*What to do*.
In the records below, find the line that contains "[Follow on Facebook] (11, 2515)" and the line that contains "Thank You Gifts (88, 2232)", then retype exactly those two lines and every line between them.

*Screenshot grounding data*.
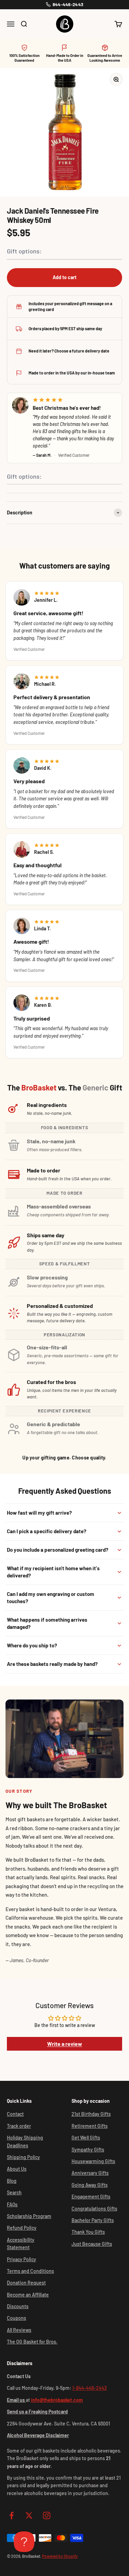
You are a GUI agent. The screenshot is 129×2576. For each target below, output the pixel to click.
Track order (19, 2126)
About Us (16, 2169)
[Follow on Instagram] (46, 2515)
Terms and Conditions (30, 2271)
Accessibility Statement (20, 2243)
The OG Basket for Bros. (32, 2342)
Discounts (18, 2306)
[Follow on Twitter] (29, 2515)
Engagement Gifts (91, 2196)
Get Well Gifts (86, 2137)
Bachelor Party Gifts (93, 2220)
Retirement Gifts (90, 2126)
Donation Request (26, 2283)
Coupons (16, 2318)
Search (14, 2192)
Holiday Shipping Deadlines (25, 2141)
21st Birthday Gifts (91, 2114)
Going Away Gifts (90, 2185)
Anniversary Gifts (90, 2173)
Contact (15, 2114)
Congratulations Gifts (94, 2208)
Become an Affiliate (28, 2295)
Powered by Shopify (60, 2556)
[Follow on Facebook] (11, 2515)
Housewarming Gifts (93, 2161)
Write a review (64, 2043)
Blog (12, 2181)
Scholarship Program (29, 2216)
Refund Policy (21, 2228)
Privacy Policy (21, 2259)
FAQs (12, 2204)
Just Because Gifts (92, 2244)
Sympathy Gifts (88, 2149)
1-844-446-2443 (89, 2388)
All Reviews (19, 2330)
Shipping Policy (23, 2157)
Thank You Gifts (88, 2232)
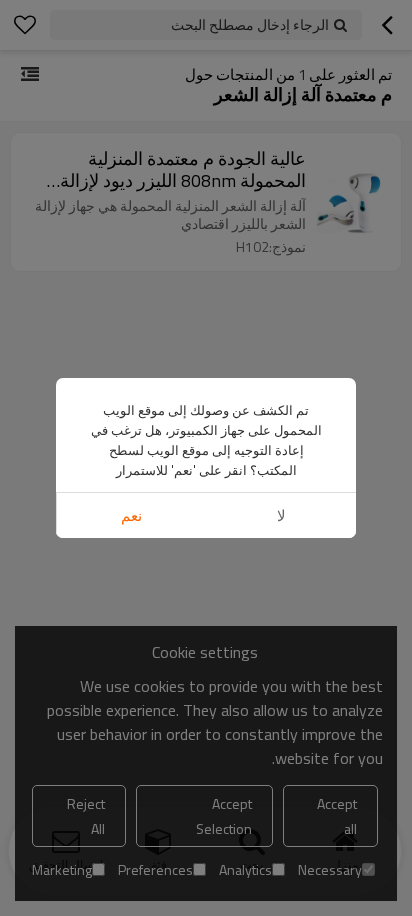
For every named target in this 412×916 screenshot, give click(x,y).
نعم (131, 515)
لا (281, 515)
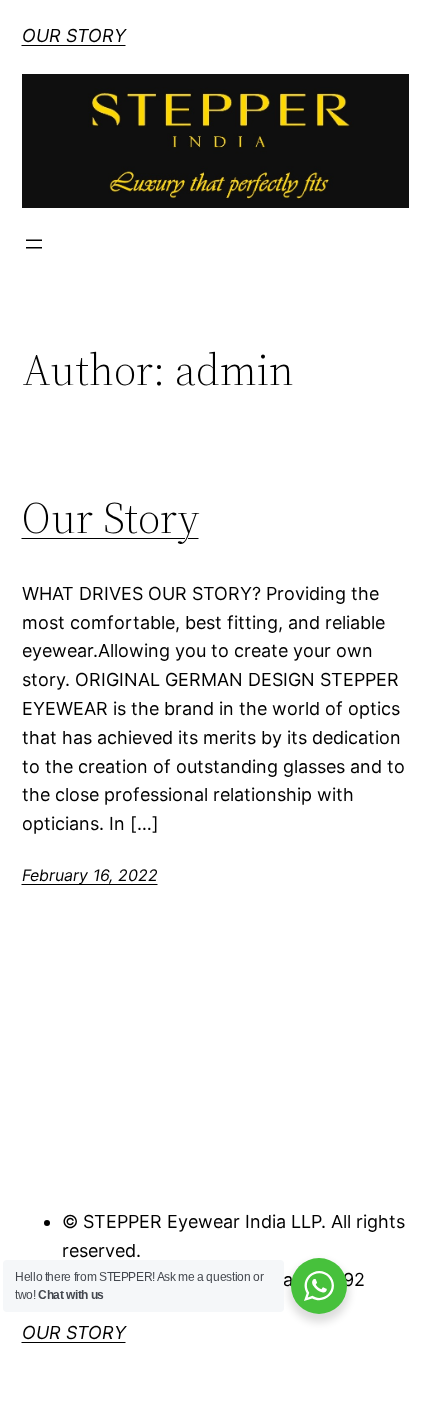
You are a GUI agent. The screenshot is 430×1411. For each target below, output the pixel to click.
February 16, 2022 (90, 875)
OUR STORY (74, 35)
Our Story (110, 518)
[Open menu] (34, 244)
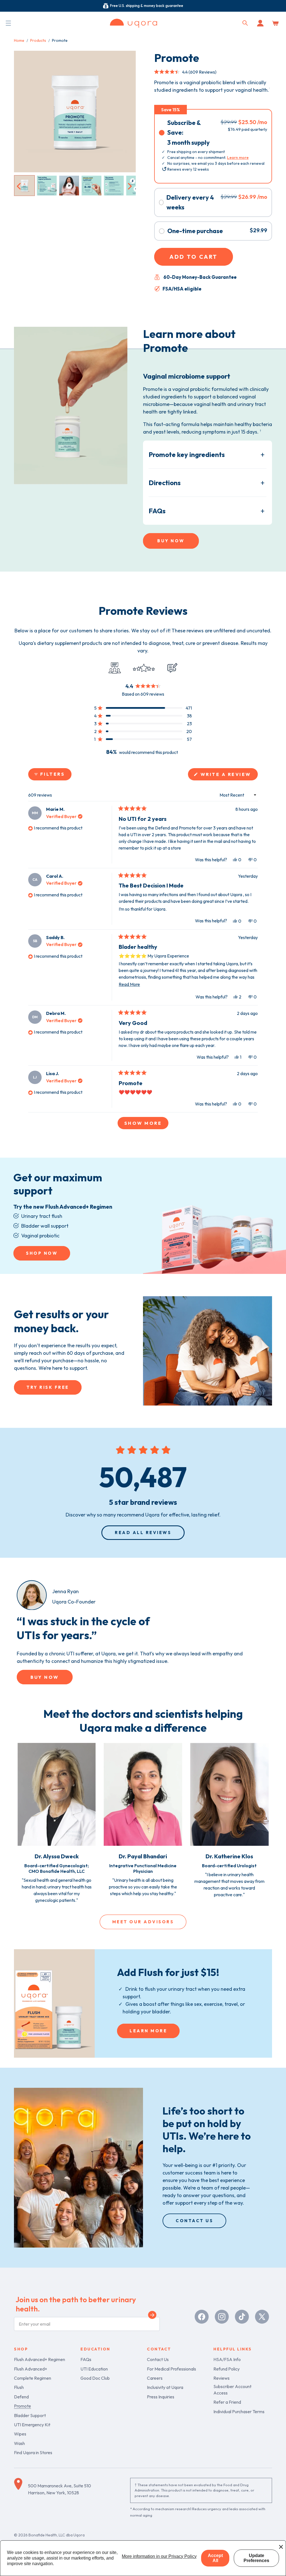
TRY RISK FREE (48, 1387)
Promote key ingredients (187, 454)
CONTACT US (194, 2220)
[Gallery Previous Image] (19, 185)
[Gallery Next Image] (129, 185)
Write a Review (228, 775)
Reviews (221, 2378)
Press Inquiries (160, 2397)
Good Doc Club (95, 2378)
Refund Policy (226, 2369)
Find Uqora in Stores (33, 2452)
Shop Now (42, 1253)
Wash (19, 2443)
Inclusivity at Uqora (165, 2387)
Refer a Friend (227, 2402)
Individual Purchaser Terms (238, 2411)
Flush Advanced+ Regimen (39, 2359)
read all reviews (143, 1532)
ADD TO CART (194, 256)
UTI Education (94, 2369)
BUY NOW (171, 540)
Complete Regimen (32, 2378)
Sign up (152, 2316)
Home (19, 40)
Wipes (20, 2434)
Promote (22, 2406)
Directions (165, 482)
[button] (8, 23)
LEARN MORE (148, 2030)
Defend (21, 2397)
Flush (19, 2387)
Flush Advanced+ (30, 2369)
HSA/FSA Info (227, 2359)
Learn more (238, 157)
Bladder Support (30, 2415)
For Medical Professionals (171, 2369)
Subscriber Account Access (232, 2389)
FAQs (157, 511)
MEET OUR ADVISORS (143, 1921)
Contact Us (158, 2359)
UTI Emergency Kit (32, 2424)
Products (38, 40)
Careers (155, 2378)
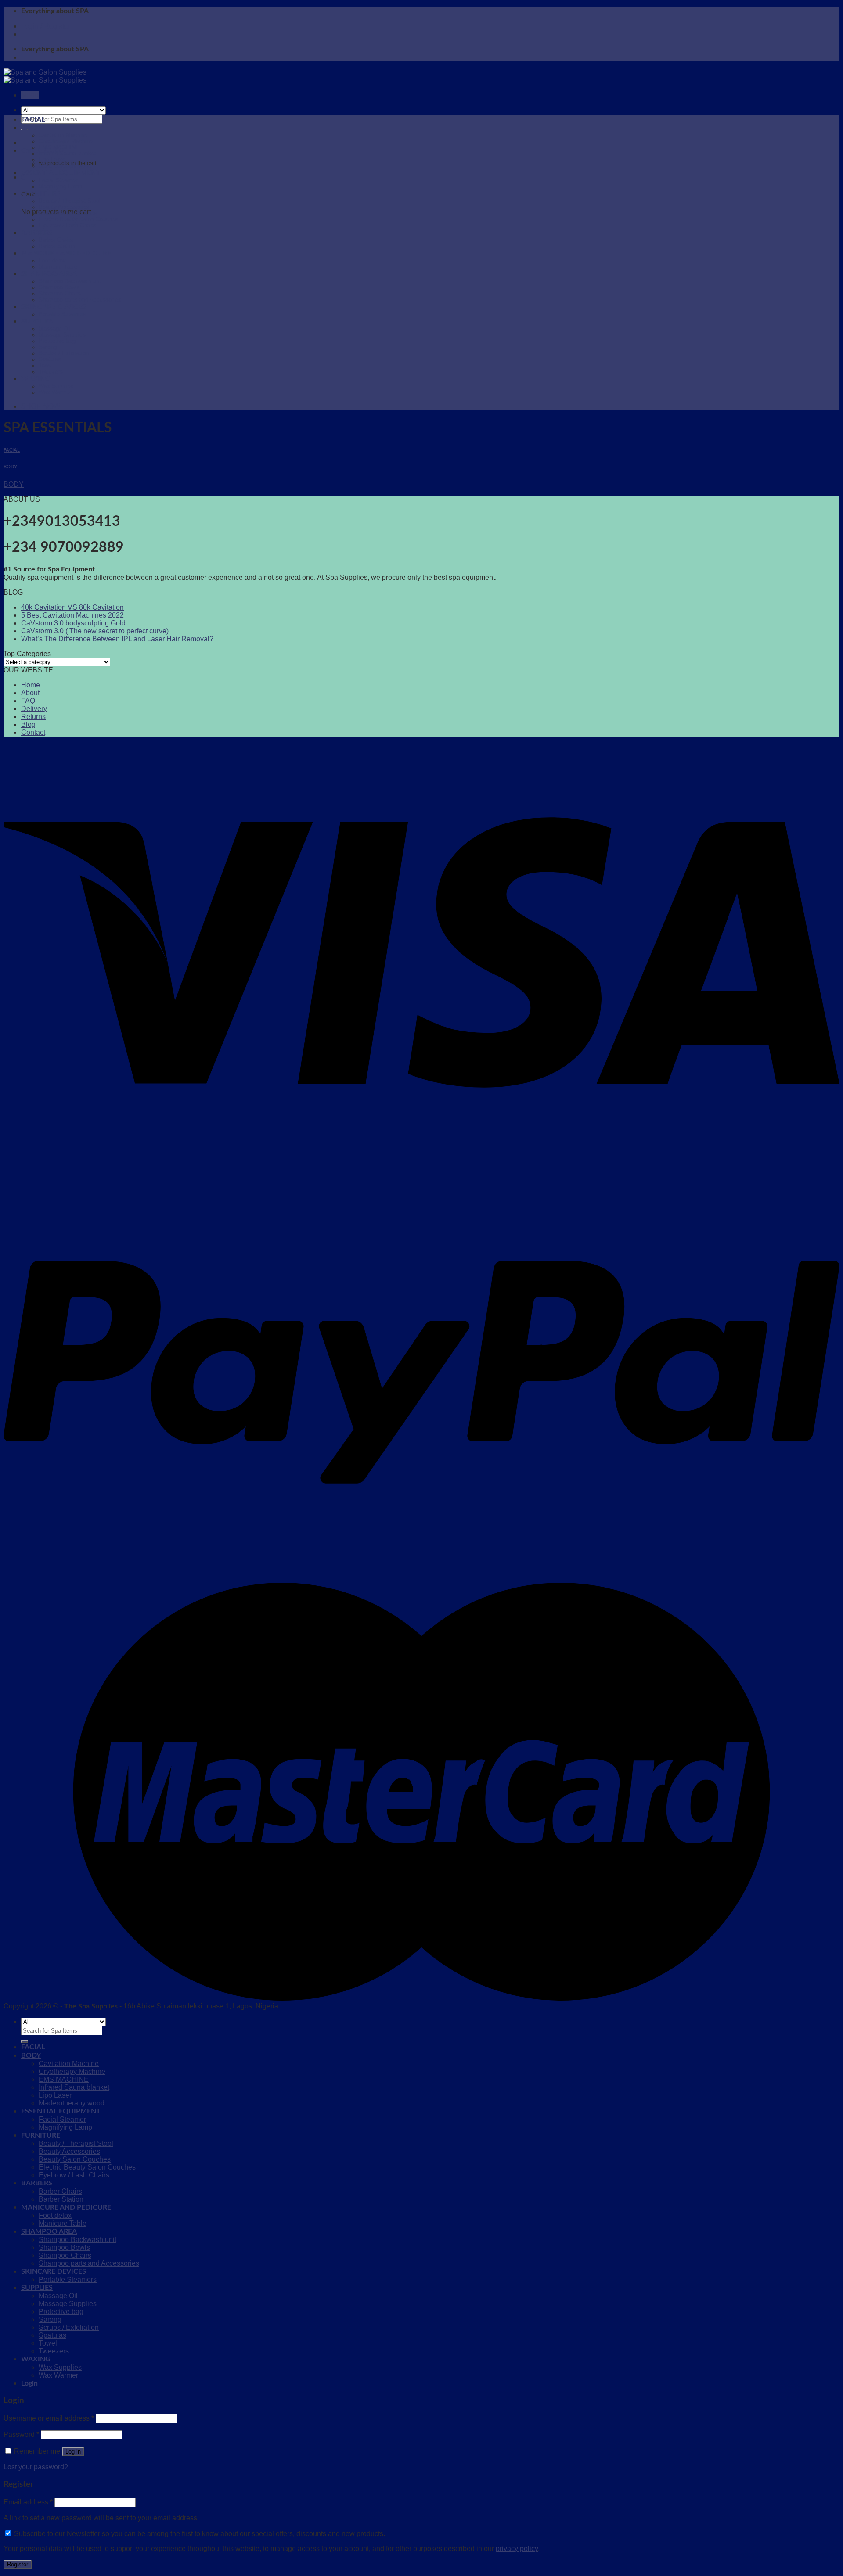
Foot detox (52, 261)
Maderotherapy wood (65, 166)
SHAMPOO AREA (49, 273)
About (30, 693)
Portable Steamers (62, 314)
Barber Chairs (56, 240)
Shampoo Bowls (59, 287)
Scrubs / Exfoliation (64, 353)
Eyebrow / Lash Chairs (67, 226)
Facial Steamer (58, 180)
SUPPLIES (37, 321)
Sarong (48, 347)
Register (17, 2564)
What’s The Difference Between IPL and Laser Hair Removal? (117, 639)
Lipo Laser (52, 160)
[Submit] (24, 2041)
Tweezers (51, 372)
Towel (46, 366)
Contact (33, 732)
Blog (28, 724)
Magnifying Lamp (60, 186)
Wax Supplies (56, 386)
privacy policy (517, 2548)
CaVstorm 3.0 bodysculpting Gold (73, 623)
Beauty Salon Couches (68, 213)
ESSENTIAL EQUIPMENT (61, 172)
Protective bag (57, 341)
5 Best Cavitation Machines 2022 (72, 615)
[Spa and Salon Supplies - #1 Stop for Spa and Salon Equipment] (45, 76)
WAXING (35, 378)
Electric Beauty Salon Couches (78, 219)
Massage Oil (55, 329)
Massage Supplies (62, 335)
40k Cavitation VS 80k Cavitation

*Response for this exercise*.
[Follow on Facebook] (11, 2515)
Housewarming Gifts (93, 2161)
Write a review (64, 2043)
Blog (12, 2181)
Scholarship Program (29, 2216)
Refund Policy (21, 2228)
Privacy Policy (21, 2259)
FAQs (12, 2204)
Just Because Gifts (92, 2244)
Sympathy Gifts (88, 2149)
1-844-446-2443 (89, 2388)
All Reviews (19, 2330)
Shipping Policy (23, 2157)
Thank You Gifts (88, 2232)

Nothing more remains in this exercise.